12:00 AM, August 07, 2014 / LAST MODIFIED: 01:53 AM, March 08, 2015

Raise tax collection: ESCAP

Raise tax collection: ESCAP

Refayet Ullah Mirdha

The United Nations Economic and Social Commission for Asia and the Pacific (UNESCAP) yesterday suggested Bangladesh increases its tax revenue to up to 70 percent from the existing 26 percent.
In its report, Economic and Social Survey of Asia and the Pacific 2014, the UN body also suggested rationalisation of the tax system to create larger tax base, tackling tax evasion and tax fraud, and strengthening of tax administration.
The government is already addressing some of these issues, according to the report.
Shamshad Akhtar, under-secretary general of ESCAP, launched the survey report at the 70th commission meeting at the ESCAP headquarters in Bangkok yesterday. ESCAP has been publishing such survey report since 1947 on its member nations.
Lower tax collection is one of the major causes for lower development in the Asia-Pacific region, she said, adding that higher tax collection could be a good way to develop the Asia-Pacific region, as in many countries the larger business groups evade taxes.
“We need to work to reduce the revenue collection gap. The economy in the Asia-Pacific region has performed well. It is time to go for sustainable development. We will rise moderately.”
The report also said the rising income inequality has deepened in Bangladesh over the last few decades, which is a major challenge for the medium-term.
Gender inequality is also evident, with the labour force participation rates for women and men at 36 percent and 82 percent respectively.
The report said the economy has seen growth at more than 6 percent over the last few years due to expanding garment export and strong household spending fuelled by steady workers' remittance.
In Bangladesh, annual private investment contracted for the first time in at least a decade due to political unrest related to parliamentary elections and the increasing adverse effects on the economy arising from infrastructure and energy shortage.
Political tensions dampened both consumer and investor confidence.
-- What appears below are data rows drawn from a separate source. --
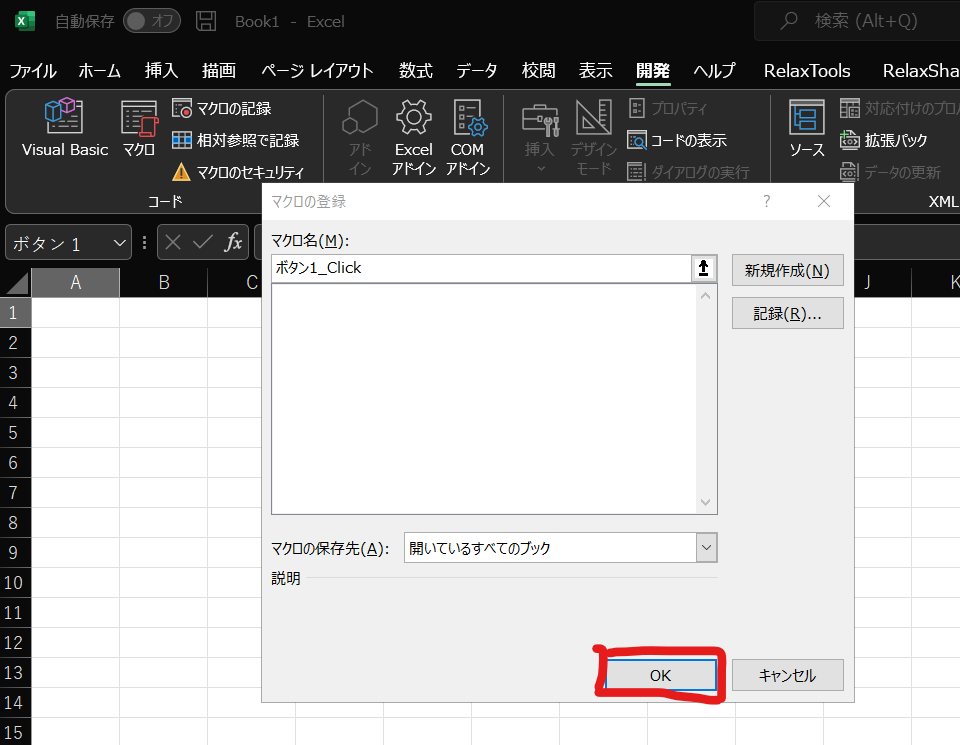Toggle Use Relative References recording
The width and height of the screenshot is (960, 745).
click(x=235, y=140)
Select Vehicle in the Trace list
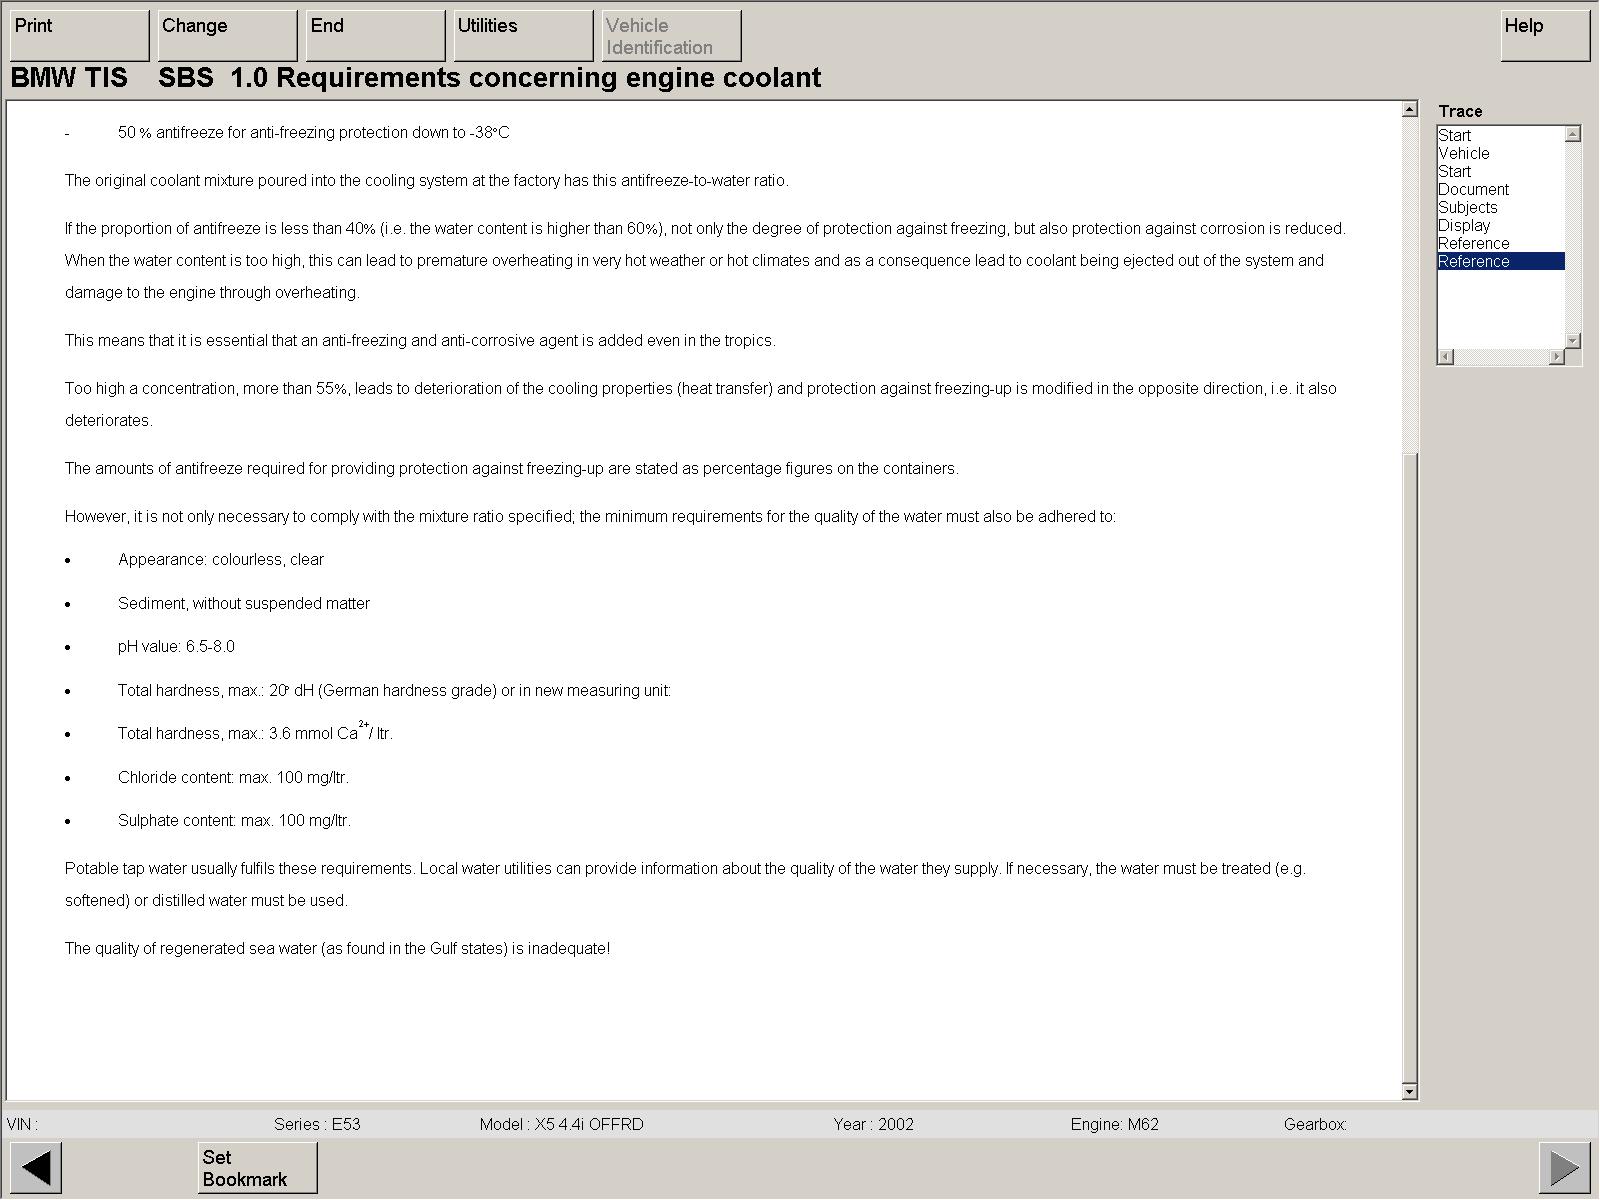The width and height of the screenshot is (1600, 1200). (x=1464, y=153)
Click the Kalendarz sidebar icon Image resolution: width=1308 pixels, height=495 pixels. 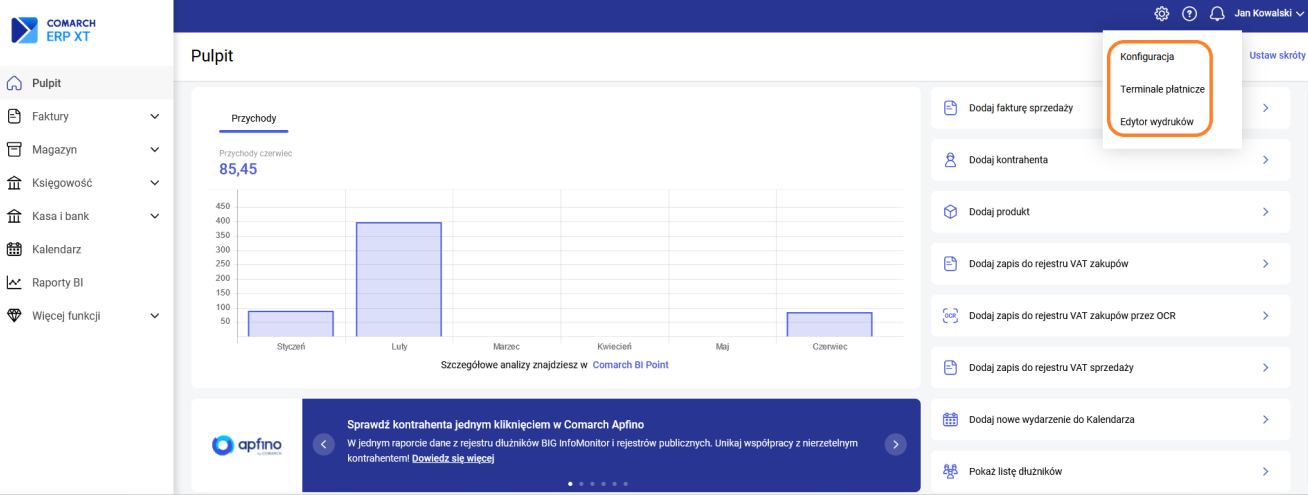pos(14,249)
Slower export growth and falling workers' remittances are expected to hold back growth, the survey report said.
However, the agricultural sector is likely to perform better due to improved weather conditions.
To contain food inflation, substantial waste of agricultural produce needs to be minimised by improving the supply chain logistics and setting up cold storage and processing facilities, the report said.
The survey report also suggested enhancing agricultural productivity by ensuring that small-holder farmers benefit from modern technologies.